Coğrafi koşulların yarattığı iletişim sorununu çözebilen internet, televizyon vb. modern araçların kısıtlanması ya da yasaklanması yoluna başvuran Taliban bu sayede şehirlerde filizlenen küçük kadın örgütlenmelerini bile kolayca bastırabilmektedir. Taliban, Rusya, Çin, İran, Türkiye, İsrail, Lübnan gibi Afganistan’a yakın ülkelerdeki kadınların kazandığı siyasal-sosyal özgürlüklerin, Afgan kadınlarını etkileyebildiğini iyi bildiğinden dolayı, bu bölgelerle olan iletişimi kısıtlamaya büyük önem atfediyor.

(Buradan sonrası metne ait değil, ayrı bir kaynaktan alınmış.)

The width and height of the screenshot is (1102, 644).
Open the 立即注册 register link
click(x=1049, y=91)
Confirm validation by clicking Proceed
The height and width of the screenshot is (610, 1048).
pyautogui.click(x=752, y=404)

Taliban, bütün güç/iktidar ilişkilerini, etnik ve dinsel kimliklere dayalı ördüğü paradigmaları, anlam evrenleri ve kurumsallaşmalarla biçimlendirmeye çalışırken; sınıfsal çelişkileri de bu büyülü hakikatlerle rahatça manipüle edebildiği gibi “kadın yoksa toplum da yoktur” şeklindeki mutlak gerçekliği ve cinsel kimliği de manipüle edebiliyor.

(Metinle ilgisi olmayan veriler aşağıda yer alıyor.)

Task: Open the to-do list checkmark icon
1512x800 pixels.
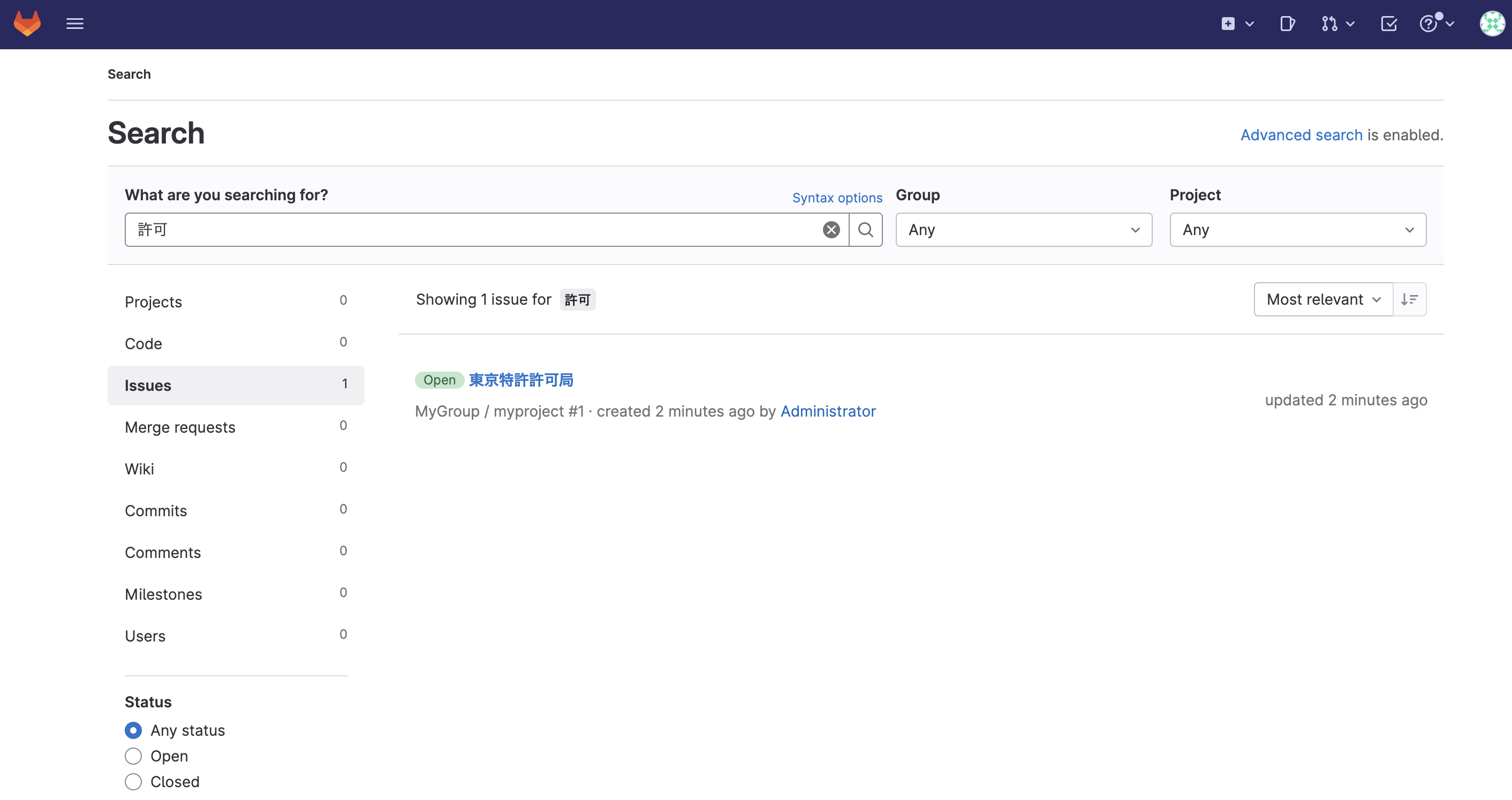Action: [x=1389, y=24]
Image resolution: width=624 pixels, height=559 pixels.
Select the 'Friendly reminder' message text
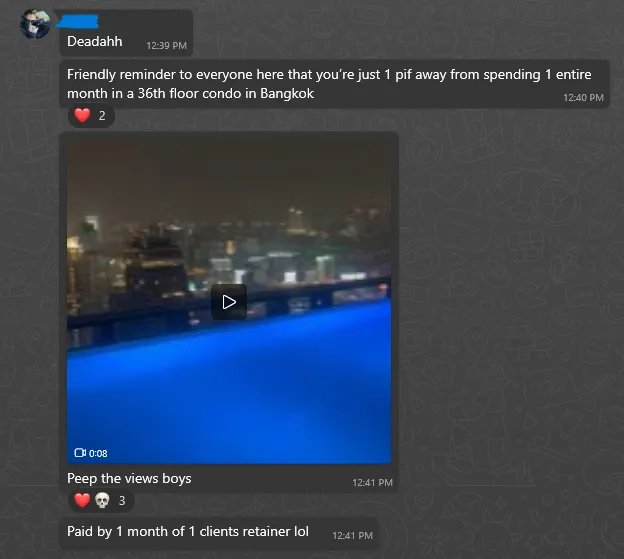(329, 84)
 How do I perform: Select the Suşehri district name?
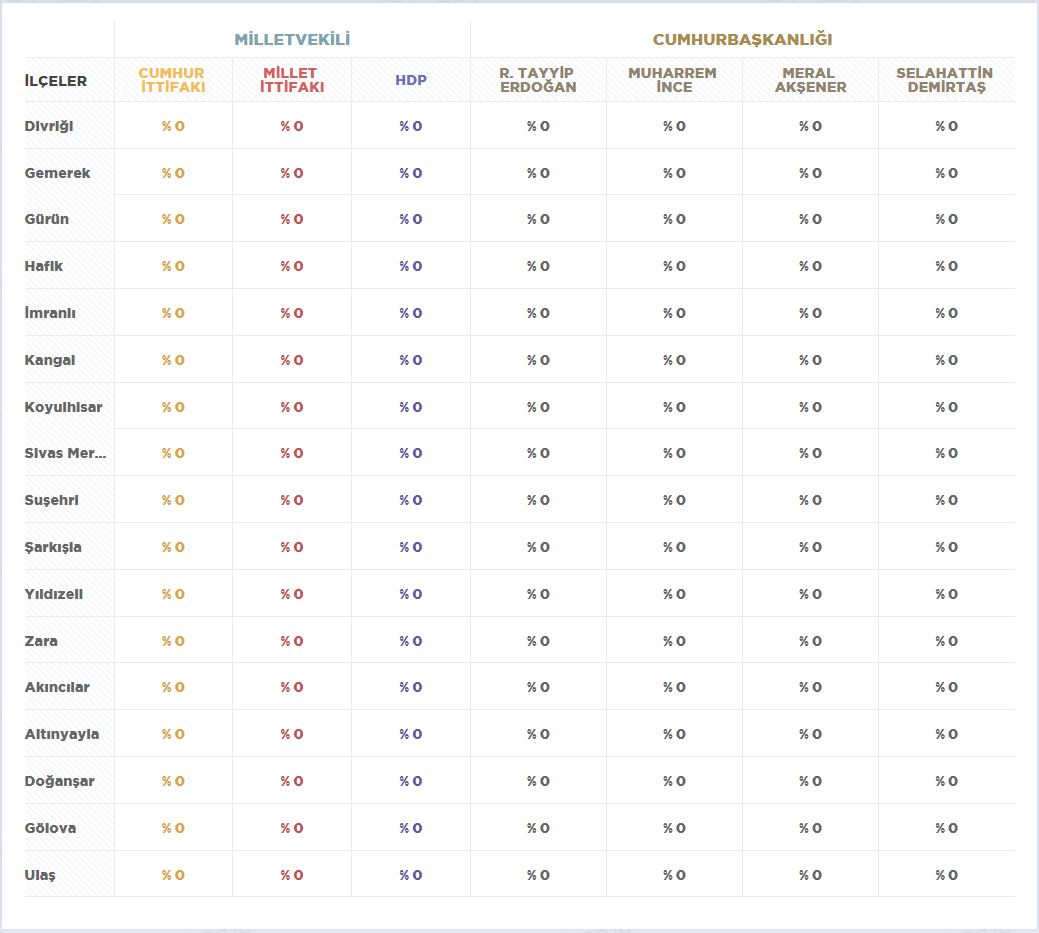52,500
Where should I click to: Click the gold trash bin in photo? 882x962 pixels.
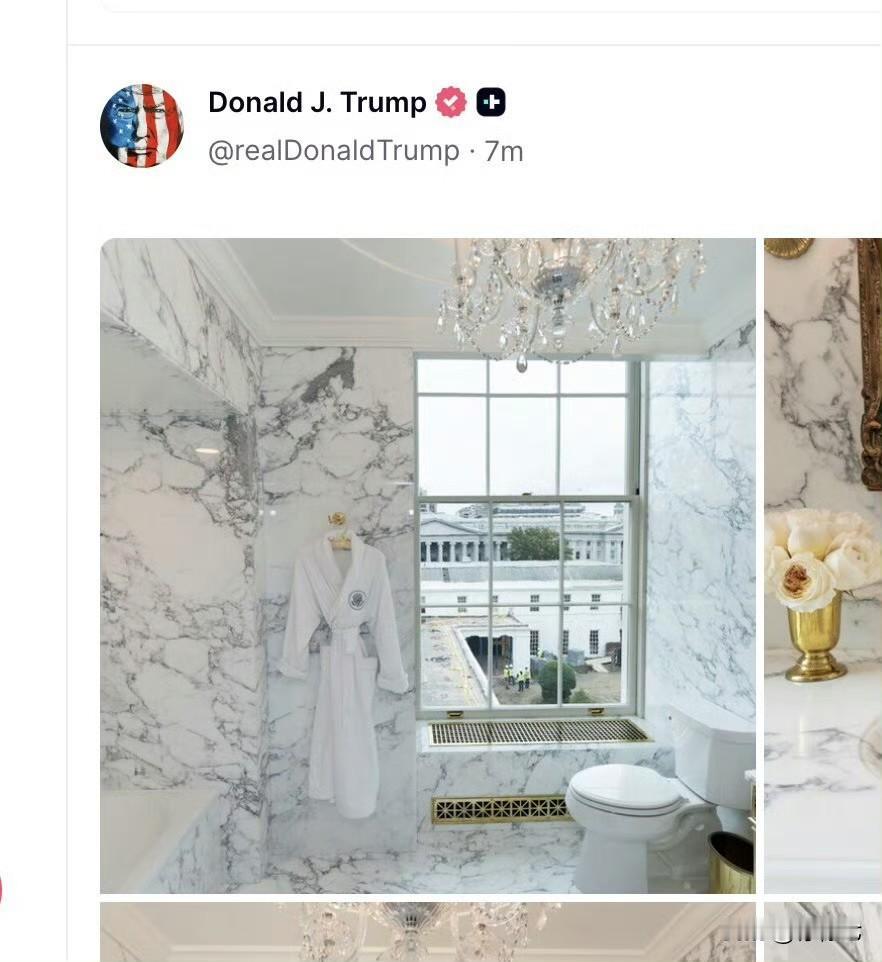click(731, 863)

Hem etnik hem dinsel kimliği etkili şekilde kullanabilen Taliban, bu iki kimliğin –sınıfsal, cinsel, mesleki kimliklerin aksine- toplulukların veya toplumların bütünselliğini, birliğini, bekasını vs. temsil edebilme niteliğini, hakikat paradigmasının merkezine alarak, Afganların binlerce yıllık işgal, ilhak, sömürge karşıtlığına dayalı direniş kültürünü de kendisine eklemleyerek kadınlar gibi işçiler, öğrenciler veya etnik/dini diğer kimlikleri bastırırken çok zorluk çekmiyor.

Taliban, sosyal dokuları toplumsallığın varoluş dinamiklerine aykırı şekillerde örüp yeniden üretime ağırlık verdiği halde toplumsal varoluşun merkezinde yer alan kadını çok boyutlu bastırabilmesini, salt politik-askeri gücüyle değil, binlerce yılın birikimiyle inşa edilmiş eril sosyal kurumların varlığı ve yine binlerce yılın birikimiyle inşa edilmiş direniş geleneğini kendisine uyarlayabilmesiyle politik gücünü korumasına bağlayabiliriz. Uluslararası ve bölgesel güç dengelerini de gözeten Taliban, bu sayede kendine hareket alanı yaratırken; kadınları daha fazla baskılayacak adımları atma cesareti bulmuştur.

Diğer taraftan İran’daki kadın isyanından ürken Taliban, kadınların üniversitelerden tamamen dışlanmasını sağlamasını, kadın gücünden ve isyanından korktuğu şeklinde yorumlayabiliriz.

Kadınların mücadelesinin genelde öncü kadınlarca geliştiğini bilen Taliban, yetişmiş kadın öncülerini bulmak için böyle bir adım atarken, kadınların ekonomiden de tamamen dışlanmasını ve böylece ekonomik-siyasal gücünü yitirmiş kadının sosyal olarak zayıflatılıp bağımlı ve eve hapsedilmiş olarak annelikle yetineceğini hesap etmektedir. Kutsal anne statüsüyle kadınları bir nevi toprak/tarla ya da kuluçka makinesine dönüştürmek isteyen Taliban, eril iktidar odaklarının kristalize olmuş temsilcilerinden birisi olarak değerlendirilebilir.

Taliban’ın kadın düşmanlığının boyutu iktidar/güç ilişkileri ile kadının baskılanışı arasındaki güçlü bağı veya sınıfsal ilişkilere dayalı sorunlarla toplumsal cinsiyet ilişkilerine dayalı sorunların içiçeliğini daha iyi görmeyi sağladığı söylenebilir. Devletin bütün türlerinin eril karakterinin aleni ve dominant oluşundan da görülebileceği gibi ataerkiye karşı mücadele daima iktidar ve eril devlete karşı mücadeleyi de içerir.